FRAGMENTO DEL DOCUMENTO:
:::::

Como todo el mundo recuerda, a partir de las elecciones de diciembre de 2015 se produce un reajuste en la representación política que debilita a las fuerzas mayoritarias y dificulta las investiduras. Y ahora la negociación y los acuerdos entre los grupos, y no solo entre los afines, devienen esenciales, imprescindibles. Seguramente, los padres de la Constitución no podían ignorar que con un sistema electoral proporcional, aunque corregido, este escenario fuera posible y hasta probable, y que en un periodo en el que se creía, con razón, en la fertilidad de los consensos, se anticipara de buen grado que estos fueran necesarios para designar al presidente del Gobierno como figura central de nuestro sistema político.

No puede sorprender, por ello, que la Ley Fundamental anude la confianza que se solicita del Congreso al deber del candidato de exponer el “programa político del Gobierno que pretenda formar”, un programa con un significado propio, en relación con los programas electorales con los que comparecieron los grupos que ahora se conciertan, para forjar, en este caso, un Gobierno de coalición que precisa, además, de apoyos externos. El programa, pues, del Gobierno posible, de acuerdo con el mapa de la representación de la ciudadanía deparado por el resultado de las elecciones generales, un programa de programas, por más que pivote en torno al de la fuerza mayoritaria, expuesto y suficientemente debatido antes de la votación.

:::::

ENUNCIADO:
Responde estas preguntas según el fragmento sobre la investidura:
1. ¿A partir de qué elecciones se produce el reajuste en la representación política?
2. ¿Qué tipo de sistema electoral se menciona?
3. Según la Ley Fundamental, ¿qué debe exponer el candidato al solicitar la confianza del Congreso?
Para resolver el ejercicio no hace falta consultar las filas.

:::::

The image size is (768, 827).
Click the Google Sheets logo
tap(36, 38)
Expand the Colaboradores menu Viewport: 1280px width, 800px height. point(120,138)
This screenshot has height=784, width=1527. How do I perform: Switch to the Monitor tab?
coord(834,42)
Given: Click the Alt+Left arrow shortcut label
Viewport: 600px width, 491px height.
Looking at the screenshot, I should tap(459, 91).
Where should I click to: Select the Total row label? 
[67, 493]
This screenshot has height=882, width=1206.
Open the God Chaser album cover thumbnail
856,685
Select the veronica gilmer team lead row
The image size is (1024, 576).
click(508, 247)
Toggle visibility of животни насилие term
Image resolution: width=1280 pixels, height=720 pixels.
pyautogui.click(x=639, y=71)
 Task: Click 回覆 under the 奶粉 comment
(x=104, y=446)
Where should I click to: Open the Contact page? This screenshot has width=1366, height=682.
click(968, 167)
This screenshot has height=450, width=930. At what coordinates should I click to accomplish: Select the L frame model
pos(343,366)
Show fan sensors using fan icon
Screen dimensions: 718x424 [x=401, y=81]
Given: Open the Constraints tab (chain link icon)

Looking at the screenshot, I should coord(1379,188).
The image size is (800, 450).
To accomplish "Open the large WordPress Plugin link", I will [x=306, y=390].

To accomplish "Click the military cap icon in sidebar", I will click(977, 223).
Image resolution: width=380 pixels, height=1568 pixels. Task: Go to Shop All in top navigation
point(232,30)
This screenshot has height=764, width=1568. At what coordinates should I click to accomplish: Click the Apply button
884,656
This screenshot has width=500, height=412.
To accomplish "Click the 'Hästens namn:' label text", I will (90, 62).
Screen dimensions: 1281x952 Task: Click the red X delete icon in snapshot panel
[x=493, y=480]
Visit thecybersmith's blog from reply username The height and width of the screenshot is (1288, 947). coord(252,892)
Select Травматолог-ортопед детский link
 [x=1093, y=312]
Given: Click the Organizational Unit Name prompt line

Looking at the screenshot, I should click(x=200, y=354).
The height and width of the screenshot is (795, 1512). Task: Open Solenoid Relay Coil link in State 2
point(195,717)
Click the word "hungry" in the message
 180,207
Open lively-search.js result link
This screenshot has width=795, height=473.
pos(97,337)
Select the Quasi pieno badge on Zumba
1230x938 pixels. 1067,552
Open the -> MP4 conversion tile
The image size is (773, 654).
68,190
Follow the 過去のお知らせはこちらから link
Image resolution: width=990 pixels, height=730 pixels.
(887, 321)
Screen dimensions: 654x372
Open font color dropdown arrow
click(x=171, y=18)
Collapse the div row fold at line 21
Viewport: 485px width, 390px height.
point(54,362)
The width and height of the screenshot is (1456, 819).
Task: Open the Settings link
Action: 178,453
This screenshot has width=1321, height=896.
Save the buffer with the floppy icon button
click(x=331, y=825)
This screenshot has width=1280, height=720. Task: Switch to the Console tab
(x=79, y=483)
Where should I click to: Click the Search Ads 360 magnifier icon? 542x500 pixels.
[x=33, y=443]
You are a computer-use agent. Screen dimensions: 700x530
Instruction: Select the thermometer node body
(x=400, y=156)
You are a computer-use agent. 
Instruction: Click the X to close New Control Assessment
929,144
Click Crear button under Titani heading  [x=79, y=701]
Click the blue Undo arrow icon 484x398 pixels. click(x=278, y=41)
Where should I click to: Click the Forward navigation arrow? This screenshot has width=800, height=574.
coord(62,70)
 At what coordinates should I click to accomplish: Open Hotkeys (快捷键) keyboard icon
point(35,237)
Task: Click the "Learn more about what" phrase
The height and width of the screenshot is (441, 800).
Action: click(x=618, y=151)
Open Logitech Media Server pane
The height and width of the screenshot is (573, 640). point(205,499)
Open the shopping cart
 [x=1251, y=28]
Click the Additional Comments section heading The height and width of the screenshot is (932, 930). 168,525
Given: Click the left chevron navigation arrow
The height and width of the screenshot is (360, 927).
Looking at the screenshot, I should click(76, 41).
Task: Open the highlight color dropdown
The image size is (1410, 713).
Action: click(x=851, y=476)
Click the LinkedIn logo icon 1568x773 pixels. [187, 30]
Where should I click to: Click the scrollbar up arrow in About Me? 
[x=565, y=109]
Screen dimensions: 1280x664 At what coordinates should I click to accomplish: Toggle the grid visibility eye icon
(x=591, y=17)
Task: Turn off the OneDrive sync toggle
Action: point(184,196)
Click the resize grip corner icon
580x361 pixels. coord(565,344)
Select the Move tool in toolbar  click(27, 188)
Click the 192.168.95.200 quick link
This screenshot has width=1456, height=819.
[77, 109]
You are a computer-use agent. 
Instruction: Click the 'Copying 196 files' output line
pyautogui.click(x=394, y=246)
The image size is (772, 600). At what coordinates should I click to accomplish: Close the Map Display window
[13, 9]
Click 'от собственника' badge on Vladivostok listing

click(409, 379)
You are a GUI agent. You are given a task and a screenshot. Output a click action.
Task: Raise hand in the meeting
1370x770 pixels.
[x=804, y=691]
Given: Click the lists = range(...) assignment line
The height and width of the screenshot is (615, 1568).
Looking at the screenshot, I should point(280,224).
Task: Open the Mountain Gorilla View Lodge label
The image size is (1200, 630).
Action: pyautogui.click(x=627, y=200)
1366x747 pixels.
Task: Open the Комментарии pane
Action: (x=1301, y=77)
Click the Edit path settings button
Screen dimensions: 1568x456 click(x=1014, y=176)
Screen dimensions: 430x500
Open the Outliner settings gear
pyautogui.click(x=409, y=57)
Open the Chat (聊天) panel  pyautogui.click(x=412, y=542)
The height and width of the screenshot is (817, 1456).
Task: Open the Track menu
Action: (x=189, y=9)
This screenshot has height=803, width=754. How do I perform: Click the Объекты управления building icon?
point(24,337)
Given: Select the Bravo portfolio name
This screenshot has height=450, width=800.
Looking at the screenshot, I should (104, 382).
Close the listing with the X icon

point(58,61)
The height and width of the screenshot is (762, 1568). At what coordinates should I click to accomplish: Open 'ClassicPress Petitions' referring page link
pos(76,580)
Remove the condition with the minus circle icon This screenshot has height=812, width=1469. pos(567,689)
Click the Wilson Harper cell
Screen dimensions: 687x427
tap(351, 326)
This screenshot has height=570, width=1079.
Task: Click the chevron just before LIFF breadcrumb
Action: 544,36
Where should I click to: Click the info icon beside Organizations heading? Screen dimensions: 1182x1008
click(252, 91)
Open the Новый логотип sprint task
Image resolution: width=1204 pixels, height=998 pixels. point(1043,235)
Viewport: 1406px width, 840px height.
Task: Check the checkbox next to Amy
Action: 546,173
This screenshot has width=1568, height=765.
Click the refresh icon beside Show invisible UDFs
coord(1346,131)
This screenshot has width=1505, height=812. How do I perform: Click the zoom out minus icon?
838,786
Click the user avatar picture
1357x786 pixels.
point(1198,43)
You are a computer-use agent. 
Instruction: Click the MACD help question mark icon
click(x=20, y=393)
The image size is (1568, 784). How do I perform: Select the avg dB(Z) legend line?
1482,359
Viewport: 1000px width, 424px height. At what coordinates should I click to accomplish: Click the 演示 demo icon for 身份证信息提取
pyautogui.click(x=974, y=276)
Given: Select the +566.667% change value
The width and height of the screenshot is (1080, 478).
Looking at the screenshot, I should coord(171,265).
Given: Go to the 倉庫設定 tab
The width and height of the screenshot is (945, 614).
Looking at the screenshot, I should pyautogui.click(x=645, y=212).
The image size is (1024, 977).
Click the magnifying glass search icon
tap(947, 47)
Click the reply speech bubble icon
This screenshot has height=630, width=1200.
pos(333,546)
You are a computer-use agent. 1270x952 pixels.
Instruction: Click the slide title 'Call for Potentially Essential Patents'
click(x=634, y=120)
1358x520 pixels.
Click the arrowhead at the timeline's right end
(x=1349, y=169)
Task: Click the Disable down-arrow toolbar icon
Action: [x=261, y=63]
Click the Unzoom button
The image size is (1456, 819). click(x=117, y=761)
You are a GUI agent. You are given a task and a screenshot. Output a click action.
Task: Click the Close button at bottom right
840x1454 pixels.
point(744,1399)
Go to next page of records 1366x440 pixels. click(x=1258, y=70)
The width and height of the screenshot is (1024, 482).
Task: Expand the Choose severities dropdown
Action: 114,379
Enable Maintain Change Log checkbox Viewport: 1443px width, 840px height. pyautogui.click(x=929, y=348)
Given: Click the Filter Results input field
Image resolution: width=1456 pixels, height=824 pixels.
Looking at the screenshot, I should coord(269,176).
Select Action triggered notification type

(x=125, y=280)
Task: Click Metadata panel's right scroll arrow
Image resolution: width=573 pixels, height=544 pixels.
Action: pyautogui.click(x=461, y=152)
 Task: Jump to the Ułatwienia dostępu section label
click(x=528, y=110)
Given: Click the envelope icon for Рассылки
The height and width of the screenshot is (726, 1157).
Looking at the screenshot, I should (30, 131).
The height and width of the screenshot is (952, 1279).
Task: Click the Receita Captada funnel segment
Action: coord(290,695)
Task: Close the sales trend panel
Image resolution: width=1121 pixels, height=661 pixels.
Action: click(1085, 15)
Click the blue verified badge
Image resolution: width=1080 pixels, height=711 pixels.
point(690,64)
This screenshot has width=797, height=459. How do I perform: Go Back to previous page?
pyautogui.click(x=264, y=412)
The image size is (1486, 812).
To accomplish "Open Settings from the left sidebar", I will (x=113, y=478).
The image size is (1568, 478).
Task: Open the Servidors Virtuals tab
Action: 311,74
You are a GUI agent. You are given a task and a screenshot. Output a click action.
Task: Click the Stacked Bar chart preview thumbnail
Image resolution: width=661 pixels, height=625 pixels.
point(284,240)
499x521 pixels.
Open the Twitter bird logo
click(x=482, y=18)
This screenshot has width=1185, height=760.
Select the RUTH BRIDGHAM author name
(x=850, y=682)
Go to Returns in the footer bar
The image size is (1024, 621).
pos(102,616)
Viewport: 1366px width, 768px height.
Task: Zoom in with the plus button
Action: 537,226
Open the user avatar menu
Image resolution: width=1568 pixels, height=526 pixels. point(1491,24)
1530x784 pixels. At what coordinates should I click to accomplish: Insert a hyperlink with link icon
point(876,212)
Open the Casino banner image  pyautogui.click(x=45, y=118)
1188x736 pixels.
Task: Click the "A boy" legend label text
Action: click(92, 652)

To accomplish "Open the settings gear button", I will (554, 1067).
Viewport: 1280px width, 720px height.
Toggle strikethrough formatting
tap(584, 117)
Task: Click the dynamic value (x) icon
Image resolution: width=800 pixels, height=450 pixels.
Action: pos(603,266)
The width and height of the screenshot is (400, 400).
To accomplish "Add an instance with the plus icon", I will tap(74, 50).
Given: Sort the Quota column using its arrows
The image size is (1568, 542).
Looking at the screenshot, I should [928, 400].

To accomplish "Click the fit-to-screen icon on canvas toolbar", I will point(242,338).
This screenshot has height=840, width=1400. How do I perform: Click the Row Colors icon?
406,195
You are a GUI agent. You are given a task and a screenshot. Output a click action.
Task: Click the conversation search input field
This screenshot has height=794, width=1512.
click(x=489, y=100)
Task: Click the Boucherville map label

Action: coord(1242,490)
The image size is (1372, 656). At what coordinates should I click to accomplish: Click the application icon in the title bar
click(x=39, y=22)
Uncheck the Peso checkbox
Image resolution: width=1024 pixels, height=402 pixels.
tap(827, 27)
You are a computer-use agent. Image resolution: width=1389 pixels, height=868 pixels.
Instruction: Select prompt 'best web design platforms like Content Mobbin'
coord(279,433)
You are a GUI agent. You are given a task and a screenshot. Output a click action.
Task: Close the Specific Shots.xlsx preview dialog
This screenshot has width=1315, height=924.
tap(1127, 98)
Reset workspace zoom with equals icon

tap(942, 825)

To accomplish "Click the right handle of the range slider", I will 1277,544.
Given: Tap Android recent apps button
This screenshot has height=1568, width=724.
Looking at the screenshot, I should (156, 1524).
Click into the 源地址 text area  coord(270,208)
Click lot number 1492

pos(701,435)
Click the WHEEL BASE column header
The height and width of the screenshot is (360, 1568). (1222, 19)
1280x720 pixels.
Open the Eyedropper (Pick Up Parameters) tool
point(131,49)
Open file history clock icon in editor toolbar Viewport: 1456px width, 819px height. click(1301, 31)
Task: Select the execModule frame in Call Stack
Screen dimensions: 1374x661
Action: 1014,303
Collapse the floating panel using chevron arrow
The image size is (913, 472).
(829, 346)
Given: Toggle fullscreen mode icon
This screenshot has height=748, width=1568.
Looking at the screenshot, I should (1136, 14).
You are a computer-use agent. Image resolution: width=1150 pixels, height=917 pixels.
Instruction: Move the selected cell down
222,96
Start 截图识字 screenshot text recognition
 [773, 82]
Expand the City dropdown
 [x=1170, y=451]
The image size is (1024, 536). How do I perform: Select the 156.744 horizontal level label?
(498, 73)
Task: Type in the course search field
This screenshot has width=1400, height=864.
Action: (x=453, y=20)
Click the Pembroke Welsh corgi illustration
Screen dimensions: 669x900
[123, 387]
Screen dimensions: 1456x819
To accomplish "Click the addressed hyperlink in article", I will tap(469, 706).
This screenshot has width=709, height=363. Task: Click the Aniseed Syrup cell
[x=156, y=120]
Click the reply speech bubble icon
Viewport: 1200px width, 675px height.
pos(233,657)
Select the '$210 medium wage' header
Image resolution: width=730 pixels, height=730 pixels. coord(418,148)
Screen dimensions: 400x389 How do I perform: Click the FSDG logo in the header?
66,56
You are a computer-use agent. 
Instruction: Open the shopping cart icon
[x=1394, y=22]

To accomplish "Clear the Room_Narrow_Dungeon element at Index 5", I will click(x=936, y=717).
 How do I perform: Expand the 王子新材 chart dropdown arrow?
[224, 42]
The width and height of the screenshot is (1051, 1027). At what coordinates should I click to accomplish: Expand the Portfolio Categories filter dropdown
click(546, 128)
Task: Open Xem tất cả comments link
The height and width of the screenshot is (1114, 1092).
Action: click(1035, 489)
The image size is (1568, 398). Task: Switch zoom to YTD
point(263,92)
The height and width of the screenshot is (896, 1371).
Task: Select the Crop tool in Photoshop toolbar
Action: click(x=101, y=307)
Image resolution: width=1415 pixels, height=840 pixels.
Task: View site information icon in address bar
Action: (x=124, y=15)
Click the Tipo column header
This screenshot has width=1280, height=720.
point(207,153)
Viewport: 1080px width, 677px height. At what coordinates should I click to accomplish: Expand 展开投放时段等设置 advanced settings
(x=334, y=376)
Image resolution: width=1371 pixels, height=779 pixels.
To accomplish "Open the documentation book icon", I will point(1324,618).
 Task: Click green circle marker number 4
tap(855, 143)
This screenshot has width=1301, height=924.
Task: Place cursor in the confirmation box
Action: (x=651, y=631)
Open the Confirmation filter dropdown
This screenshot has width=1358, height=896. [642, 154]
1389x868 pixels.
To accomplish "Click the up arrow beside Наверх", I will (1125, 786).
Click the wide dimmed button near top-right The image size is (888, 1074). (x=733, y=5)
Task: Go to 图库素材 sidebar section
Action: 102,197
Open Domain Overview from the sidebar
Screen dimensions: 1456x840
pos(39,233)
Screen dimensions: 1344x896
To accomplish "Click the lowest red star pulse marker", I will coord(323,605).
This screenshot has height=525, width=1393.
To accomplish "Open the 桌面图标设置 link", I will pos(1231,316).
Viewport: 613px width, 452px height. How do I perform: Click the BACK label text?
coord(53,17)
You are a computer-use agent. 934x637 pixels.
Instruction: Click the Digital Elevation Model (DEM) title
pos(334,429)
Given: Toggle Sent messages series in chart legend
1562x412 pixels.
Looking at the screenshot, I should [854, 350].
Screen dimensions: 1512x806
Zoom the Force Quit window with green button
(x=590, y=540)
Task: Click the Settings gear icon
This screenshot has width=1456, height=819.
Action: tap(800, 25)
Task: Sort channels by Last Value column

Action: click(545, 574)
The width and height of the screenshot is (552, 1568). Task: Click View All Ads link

:::::

RESPUESTA:
1. A partir de las elecciones de diciembre de 2015.
2. Un sistema electoral proporcional, aunque corregido.
3. El "programa político del Gobierno que pretenda formar".